I cut him a disbelieving glance. “Don’t patronize me, Macon. It isn’t necessary. You fit here like hand to glove. And I sincerely doubt your colleagues feel out of place.”

“You’d be surprised,” he says dryly, but he lets out an expansive breath. “Let me clarify, because you’re both right and wrong. There are times when I am working, and I feel like I’ve finally found my place, my people. And that feeling? It’s fucking awesome, Tot. A relief. But right on the heels of that is this dread that it can all go away in an instant. Unless you’re absolute Hollywood royalty, most of us here never truly feel at ease.”

“That’s how it is to be a chef as well.”

Dark eyes sharpen as he peers down at me, and a cloud forms over his fine features. “You’re miserable doing this, aren’t you?”

I can’t deny it, so I look away. Between the folds of my skirt, his hand finds mine. He links our fingers together, giving me a slight tug so that I have to look up at him. I see the remorse in his eyes. “You are.”

“Macon . . .” I push away all my self-pity, ashamed that I let it show. “I’m fine.”
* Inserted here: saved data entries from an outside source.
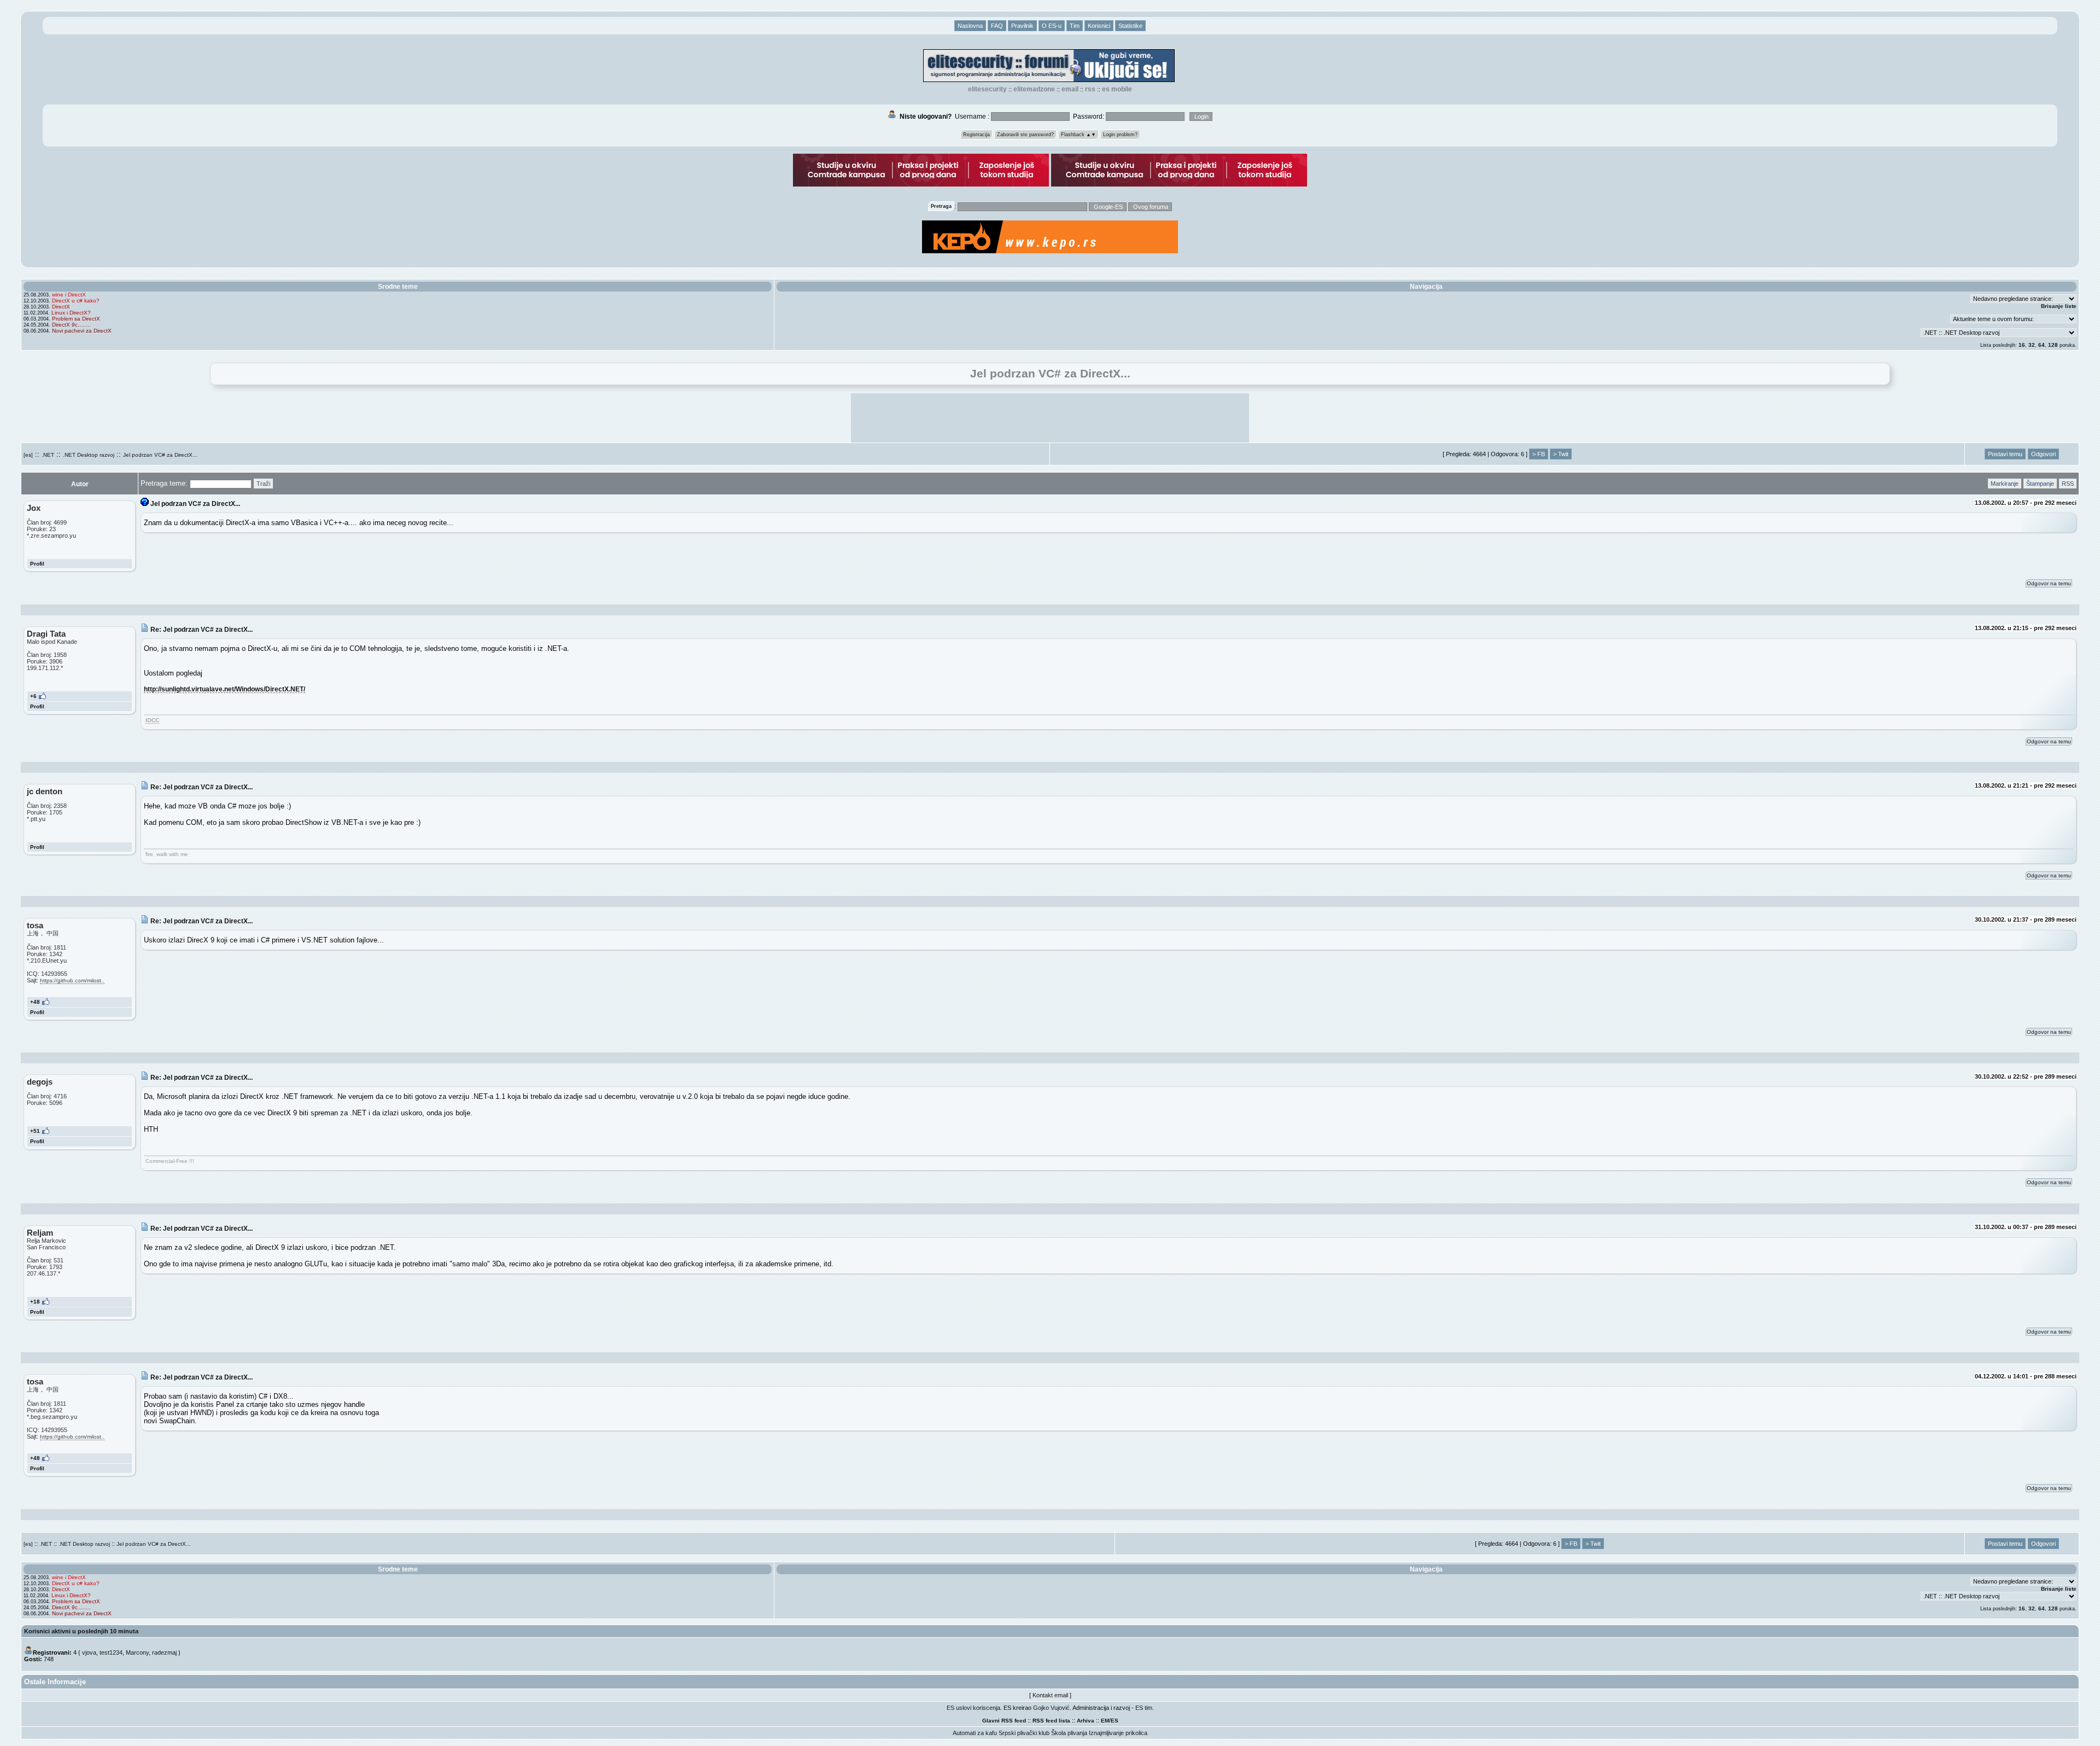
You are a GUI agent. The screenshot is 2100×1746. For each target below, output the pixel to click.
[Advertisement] (1050, 418)
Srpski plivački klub (1024, 1733)
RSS (1090, 89)
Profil (37, 564)
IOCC (152, 720)
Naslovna (970, 25)
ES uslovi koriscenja (973, 1707)
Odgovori (2043, 454)
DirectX (61, 307)
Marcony (137, 1652)
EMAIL (1069, 89)
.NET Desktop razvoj (88, 455)
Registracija (976, 134)
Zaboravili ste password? (1025, 134)
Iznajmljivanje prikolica (1118, 1733)
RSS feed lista (1051, 1721)
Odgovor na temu (2049, 583)
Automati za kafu (975, 1733)
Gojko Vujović (1051, 1707)
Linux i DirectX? (71, 313)
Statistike (1130, 25)
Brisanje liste (2058, 306)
“No.” His grip becomes a little tighter. “You’re not. Let’s end this deal. Reopen your catering business, and do functions again. You can use the kitchen at the house until you get back on your feet.”

“No,” I say firmly. “We had a deal. I’m not running scared. I can take it.”

His brows lower. “I don’t want you to ‘take it.’ I was a dick to agree to any of this when I knew I was only doing it to give you a hard time.”

Warmth runs over me like a balm. “It was my idea, and we both know it. I’m not leaving you in a lurch, Macon. It wouldn’t sit right.”

With a huff of clear frustration, he runs his free hand over his hair. “I don’t want this anymore,” he rasps, so low I almost miss it over the din of the crowd. “Not if it comes at the expense of your happiness.”

I don’t know what to say. Our arrangement sits like a cloud over us, but so does Sam’s theft. In the dark corners of my mind, I wonder if my reluctance has anything to do with Sam. Or if it’s all Macon.

“My happiness was never part of the equation,” I whisper, more to myself than to him.

Macon opens his mouth to retort but catches sight of something behind me, and his body jolts as if hit. Blood drains from his face, turning his skin the color of sun-dried mud. I step toward him, my fingers touching his wide wrist, and find his pulse racing.